## Problem details
In the entries that follow, the line with "Customise [link] (985, 1868)" opens the range and the line with "View Basket (722, 1690)" closes it; repeat that range exactly, both lines included.

## Provided records
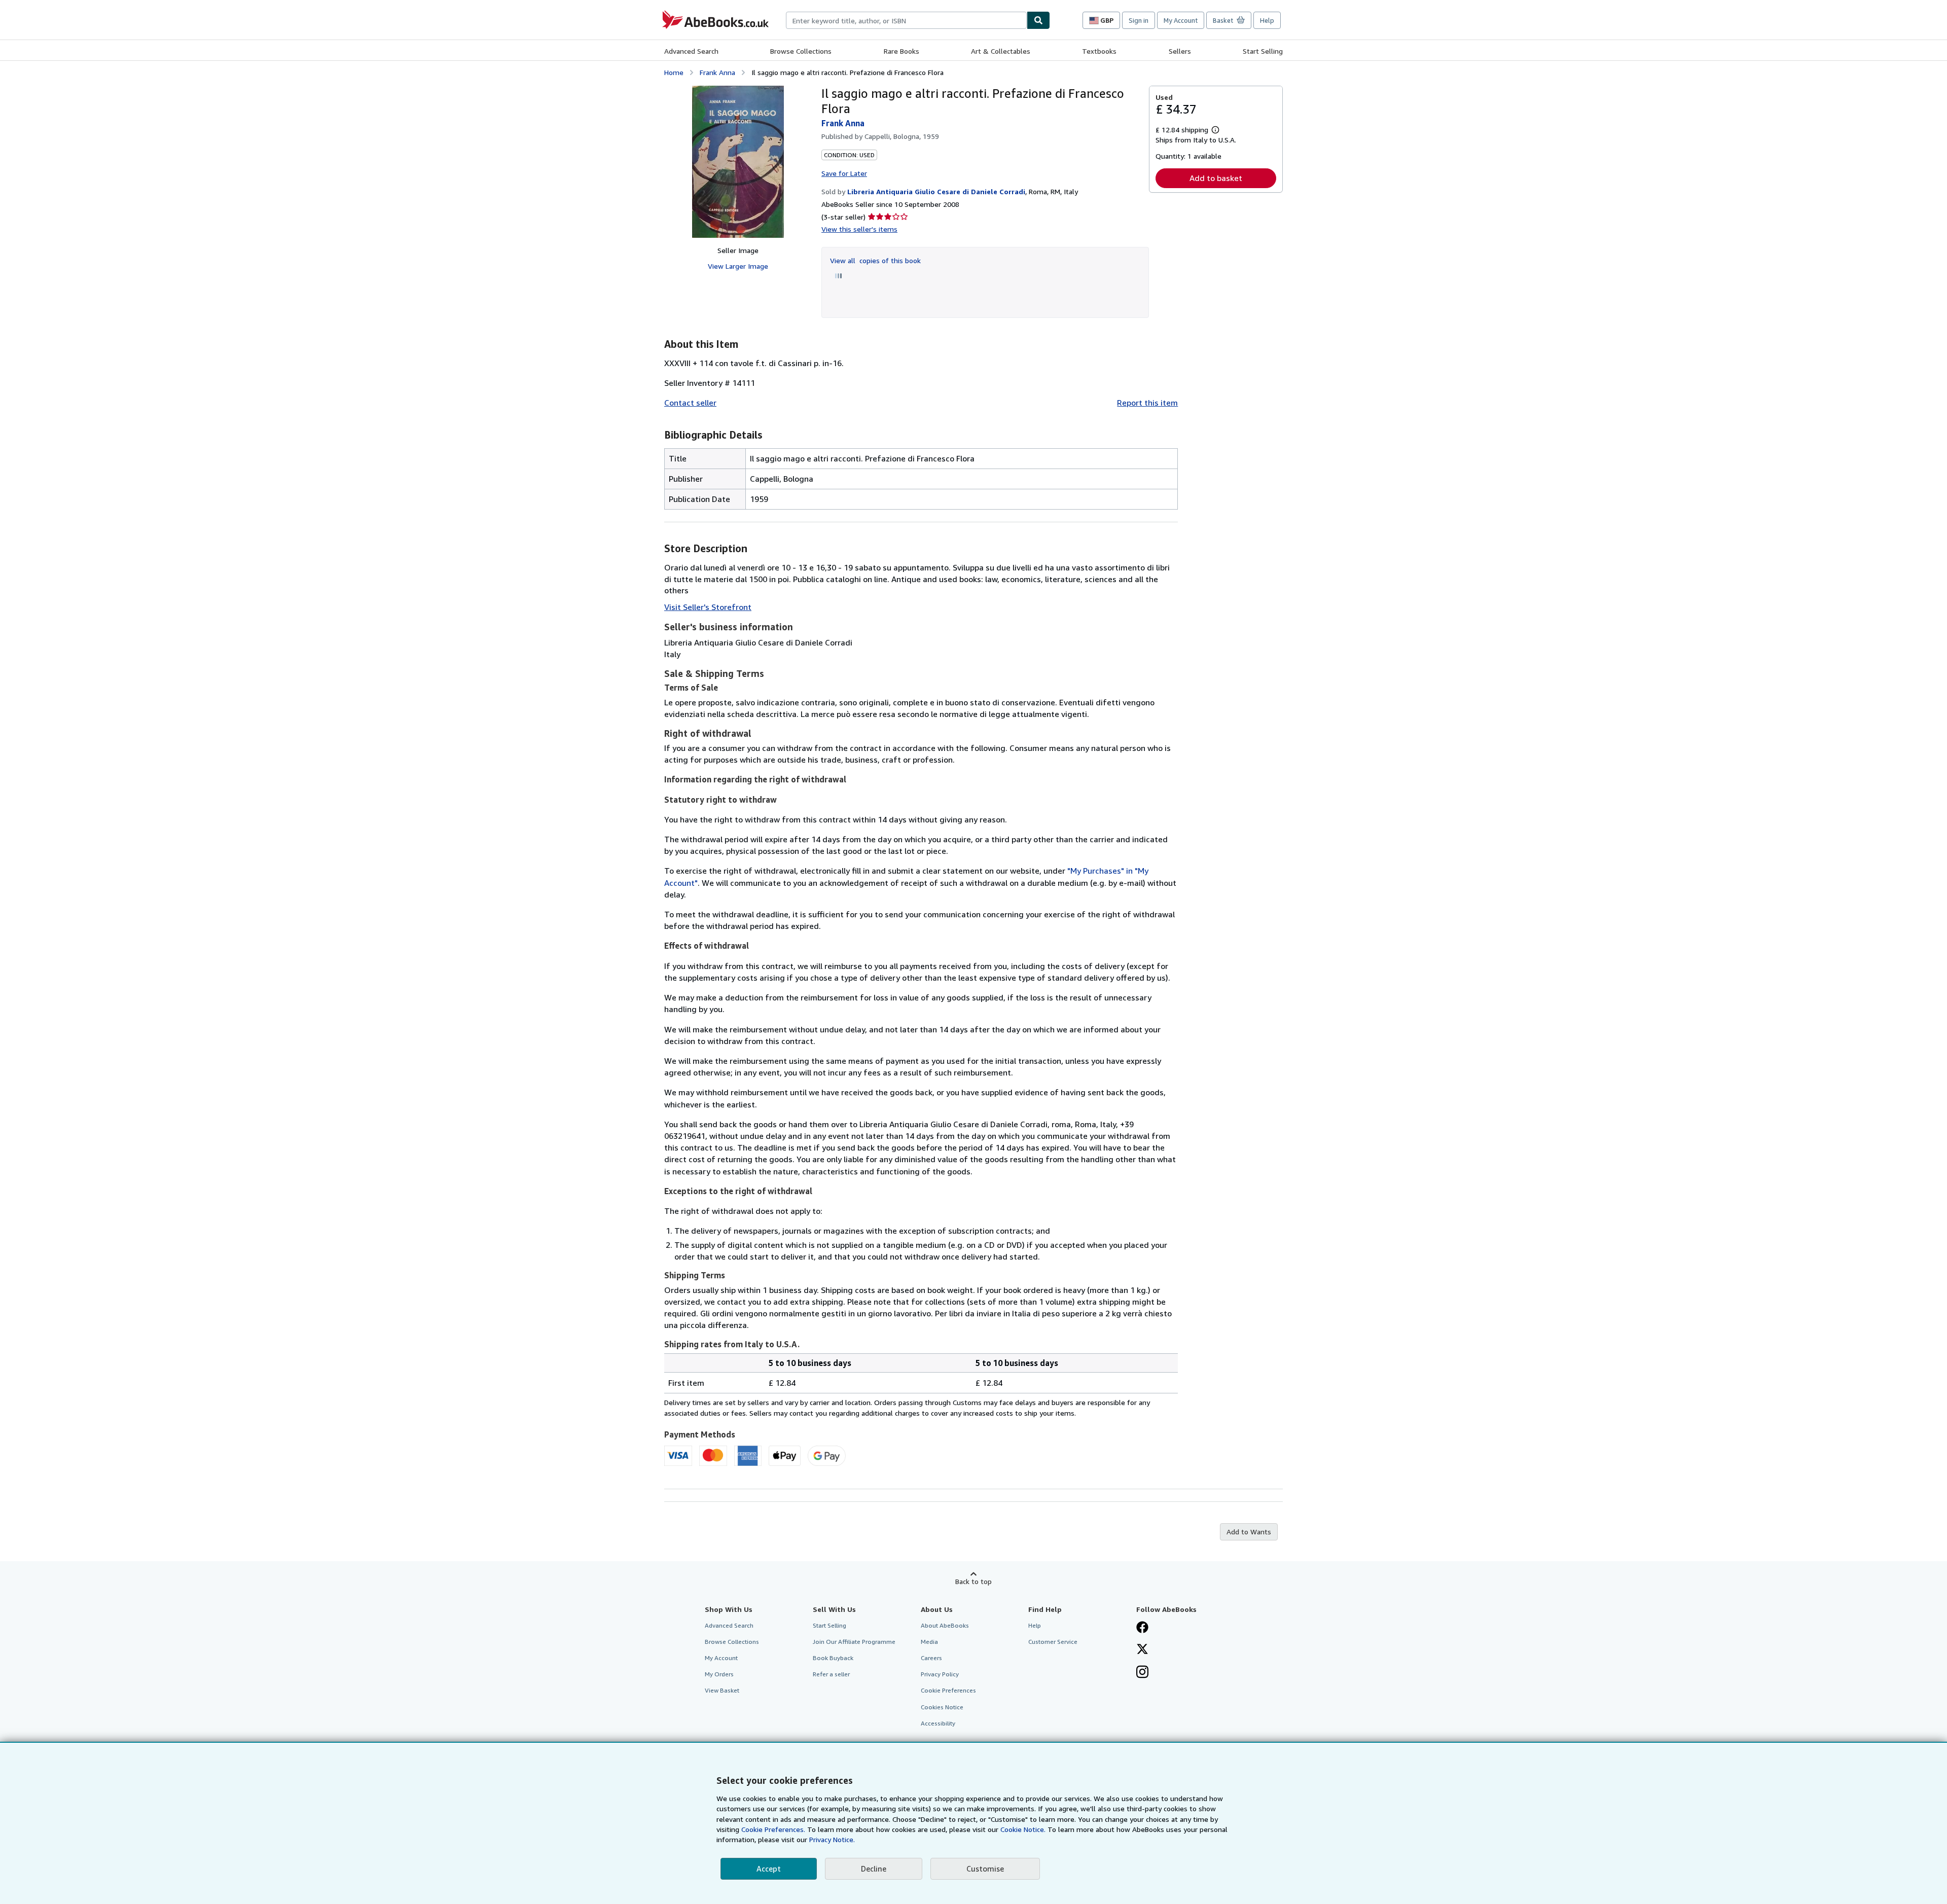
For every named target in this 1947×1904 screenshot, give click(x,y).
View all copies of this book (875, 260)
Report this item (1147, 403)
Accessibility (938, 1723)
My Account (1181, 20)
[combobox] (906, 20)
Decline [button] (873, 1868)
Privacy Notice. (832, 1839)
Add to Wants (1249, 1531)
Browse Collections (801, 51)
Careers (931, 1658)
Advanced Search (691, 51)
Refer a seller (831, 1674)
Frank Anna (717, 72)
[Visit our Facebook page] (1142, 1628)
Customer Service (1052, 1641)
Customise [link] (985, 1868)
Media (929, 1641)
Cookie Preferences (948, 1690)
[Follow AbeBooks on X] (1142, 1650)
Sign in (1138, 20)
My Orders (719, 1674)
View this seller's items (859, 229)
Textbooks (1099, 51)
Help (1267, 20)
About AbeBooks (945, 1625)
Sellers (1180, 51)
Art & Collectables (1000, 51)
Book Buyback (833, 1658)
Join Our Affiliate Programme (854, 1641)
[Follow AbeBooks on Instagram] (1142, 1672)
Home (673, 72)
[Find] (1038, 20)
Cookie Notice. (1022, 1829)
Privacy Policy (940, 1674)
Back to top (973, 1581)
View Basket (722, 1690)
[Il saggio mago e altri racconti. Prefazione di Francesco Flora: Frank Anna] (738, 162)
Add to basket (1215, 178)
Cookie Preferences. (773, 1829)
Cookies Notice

---

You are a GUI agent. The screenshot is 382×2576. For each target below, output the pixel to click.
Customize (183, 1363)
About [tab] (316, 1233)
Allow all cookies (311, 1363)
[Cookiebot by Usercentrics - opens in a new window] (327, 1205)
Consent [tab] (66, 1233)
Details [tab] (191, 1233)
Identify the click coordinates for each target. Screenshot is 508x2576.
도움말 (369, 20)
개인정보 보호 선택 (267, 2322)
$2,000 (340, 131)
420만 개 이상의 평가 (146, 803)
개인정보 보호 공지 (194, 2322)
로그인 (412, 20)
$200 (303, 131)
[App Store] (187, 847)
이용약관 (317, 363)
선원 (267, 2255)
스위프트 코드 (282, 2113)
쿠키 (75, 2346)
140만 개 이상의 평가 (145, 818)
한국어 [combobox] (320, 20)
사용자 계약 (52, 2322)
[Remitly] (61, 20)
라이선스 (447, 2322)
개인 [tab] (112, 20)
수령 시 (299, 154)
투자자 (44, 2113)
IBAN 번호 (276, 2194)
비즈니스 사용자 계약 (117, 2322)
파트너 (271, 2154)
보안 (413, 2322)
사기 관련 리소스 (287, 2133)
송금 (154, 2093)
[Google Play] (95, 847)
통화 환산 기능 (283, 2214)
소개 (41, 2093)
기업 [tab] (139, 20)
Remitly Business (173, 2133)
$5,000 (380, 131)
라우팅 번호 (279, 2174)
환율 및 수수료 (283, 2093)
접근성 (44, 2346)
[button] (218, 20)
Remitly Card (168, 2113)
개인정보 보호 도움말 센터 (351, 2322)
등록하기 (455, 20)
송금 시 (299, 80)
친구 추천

## Written answer
Customise [link] (985, 1868)
Media (929, 1641)
Cookie Preferences (948, 1690)
[Follow AbeBooks on X] (1142, 1650)
Sign in (1138, 20)
My Orders (719, 1674)
View this seller's items (859, 229)
Textbooks (1099, 51)
Help (1267, 20)
About AbeBooks (945, 1625)
Sellers (1180, 51)
Art & Collectables (1000, 51)
Book Buyback (833, 1658)
Join Our Affiliate Programme (854, 1641)
[Follow AbeBooks on Instagram] (1142, 1672)
Home (673, 72)
[Find] (1038, 20)
Cookie Notice. (1022, 1829)
Privacy Policy (940, 1674)
Back to top (973, 1581)
View Basket (722, 1690)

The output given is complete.